Rise in headcount behind 30% jump in KepCorp staff cost
A RISE in headcount primarily in the booming offshore and marine division coupled with higher wages in the red hot sector was the main reason behind an over 30 per cent or $73.1 million rise in Keppel Corp's staff costs for the first quarter ended March 31 - from $233.5 million to $306.6 million.
However, staff costs have been on an uptrend for the group as business, particularly in the labour- intensive offshore and marine industry expands. The corresponding figure in the third quarter was $276.2 million and full-year 2007 costs went up 21.6 per cent year-on- year from $931.3 million to $1.1 billion.
Staff numbers jumped by around 3,000 from 2006 compared with 2007. According to Keppel, this increase in personnel was mainly at its local shipyards with the numbers being attributed to more hirings of blue-collar yard workers.
Wage pressures are rising in Singapore, with labour chief Lim Swee Say, in his May Day message, citing wage increases in the unionised sector not seen since 2000. Keppel's offshore and marine division has a net order book of $11.8 billion and expects to be kept busy with deliveries into 2011. The division is also the group's biggest revenue generator.
However, as the competition for skilled manpower in the sector rises, this is likely to add to wage pressures. With many of the regional yards also getting big new orders and with it the ability to pay more, the wage premium that has attracted Keppel's largely foreign shipyard workforce may need to be raised, further aggravating the situation.

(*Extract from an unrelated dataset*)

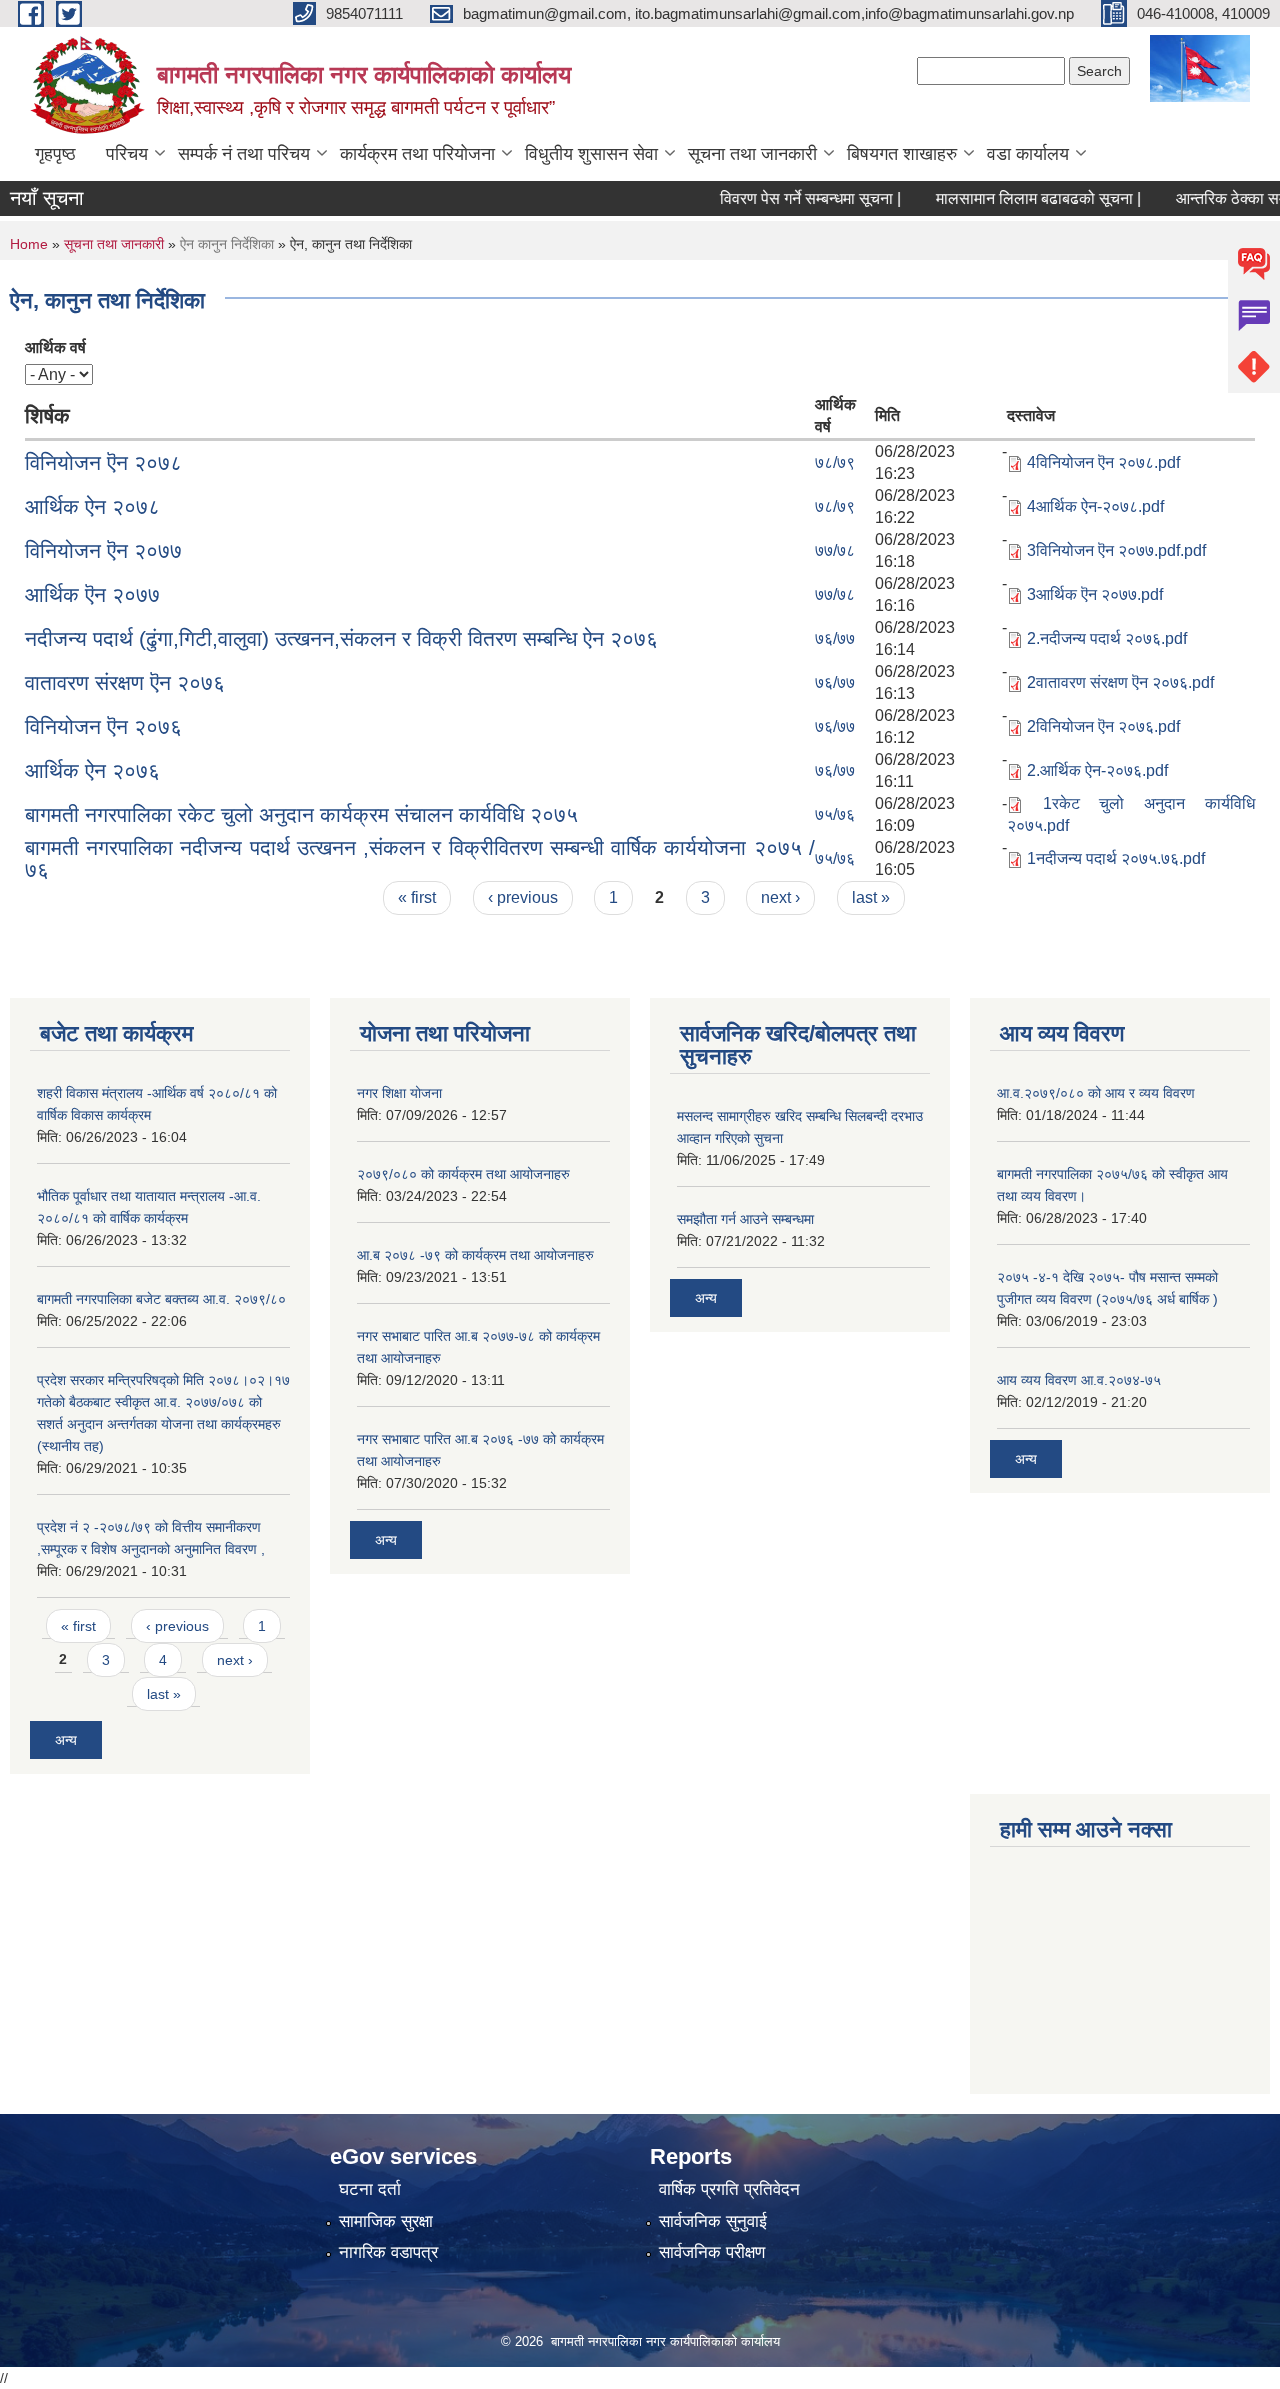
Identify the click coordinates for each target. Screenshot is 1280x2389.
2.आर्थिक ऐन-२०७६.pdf (1097, 770)
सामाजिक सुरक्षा (386, 2221)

In addition, the group also faces challenges in the foreign markets in which it operates. For example, poaching of experienced staff is common in Nantong, the hotbed of China's burgeoning offshore and marine industry. Keppel has a shipyard there where it builds offshore supply vessels and tugboats.
In Brazil where Keppel operates a massive yard with about 10,000 workers and is building two massive flagship floating production units for Brazilian national oil company Petrobras, operating conditions are not easy. Unionised labour is acknowledged to be very powerful in South America in general and the yard is known to have faced industrial action by the workers as recently as the first half of last year.
Keppel Offshore and Marine chairman and chief executive Choo Chiau Beng elaborated during the first quarter results briefing that the business enjoys 7 per cent to 10 per cent operating margins on average and that this margin rises with the proportion of manpower in relation to material content of a project.